• **Problem to solve**
Give back every entry in full, exactly as it reads.
### Given data
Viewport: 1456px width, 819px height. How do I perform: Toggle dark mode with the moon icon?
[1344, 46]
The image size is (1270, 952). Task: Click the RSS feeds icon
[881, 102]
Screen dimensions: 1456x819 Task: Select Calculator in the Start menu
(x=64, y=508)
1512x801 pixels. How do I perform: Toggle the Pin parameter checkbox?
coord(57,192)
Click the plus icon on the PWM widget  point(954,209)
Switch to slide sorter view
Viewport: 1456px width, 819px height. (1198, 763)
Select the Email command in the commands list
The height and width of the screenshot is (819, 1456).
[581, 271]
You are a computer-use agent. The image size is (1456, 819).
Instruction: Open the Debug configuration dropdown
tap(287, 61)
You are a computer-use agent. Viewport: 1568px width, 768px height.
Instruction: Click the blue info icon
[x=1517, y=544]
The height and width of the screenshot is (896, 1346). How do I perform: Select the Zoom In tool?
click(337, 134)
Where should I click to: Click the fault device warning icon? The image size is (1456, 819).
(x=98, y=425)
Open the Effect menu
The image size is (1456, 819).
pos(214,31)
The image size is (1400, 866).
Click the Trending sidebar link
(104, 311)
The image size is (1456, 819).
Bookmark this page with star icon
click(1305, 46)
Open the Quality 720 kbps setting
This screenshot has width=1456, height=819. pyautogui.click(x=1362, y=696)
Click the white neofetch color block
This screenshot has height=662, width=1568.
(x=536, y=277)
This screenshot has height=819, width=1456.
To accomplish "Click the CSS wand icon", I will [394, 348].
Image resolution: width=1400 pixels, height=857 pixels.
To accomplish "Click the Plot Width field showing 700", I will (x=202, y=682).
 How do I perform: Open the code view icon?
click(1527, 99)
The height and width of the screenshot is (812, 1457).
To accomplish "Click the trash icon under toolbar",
######
• **Answer to the exercise**
Viewport: 1456px width, 819px height. How do I perform: Toggle dark mode with the moon icon?
[1344, 46]
The image size is (1270, 952). Task: Click the RSS feeds icon
[881, 102]
Screen dimensions: 1456x819 Task: Select Calculator in the Start menu
(x=64, y=508)
1512x801 pixels. How do I perform: Toggle the Pin parameter checkbox?
coord(57,192)
Click the plus icon on the PWM widget  point(954,209)
Switch to slide sorter view
Viewport: 1456px width, 819px height. (1198, 763)
Select the Email command in the commands list
The height and width of the screenshot is (819, 1456).
[581, 271]
You are a computer-use agent. The image size is (1456, 819).
Instruction: Open the Debug configuration dropdown
tap(287, 61)
You are a computer-use agent. Viewport: 1568px width, 768px height.
Instruction: Click the blue info icon
[x=1517, y=544]
The height and width of the screenshot is (896, 1346). How do I perform: Select the Zoom In tool?
click(337, 134)
Where should I click to: Click the fault device warning icon? The image size is (1456, 819).
(x=98, y=425)
Open the Effect menu
The image size is (1456, 819).
pos(214,31)
The image size is (1400, 866).
Click the Trending sidebar link
(104, 311)
The image size is (1456, 819).
Bookmark this page with star icon
click(1305, 46)
Open the Quality 720 kbps setting
This screenshot has width=1456, height=819. pyautogui.click(x=1362, y=696)
Click the white neofetch color block
This screenshot has height=662, width=1568.
(x=536, y=277)
This screenshot has height=819, width=1456.
To accomplish "Click the CSS wand icon", I will [394, 348].
Image resolution: width=1400 pixels, height=857 pixels.
To accomplish "Click the Plot Width field showing 700", I will (x=202, y=682).
 How do I perform: Open the code view icon?
click(1527, 99)
The height and width of the screenshot is (812, 1457).
To accomplish "Click the trash icon under toolbar",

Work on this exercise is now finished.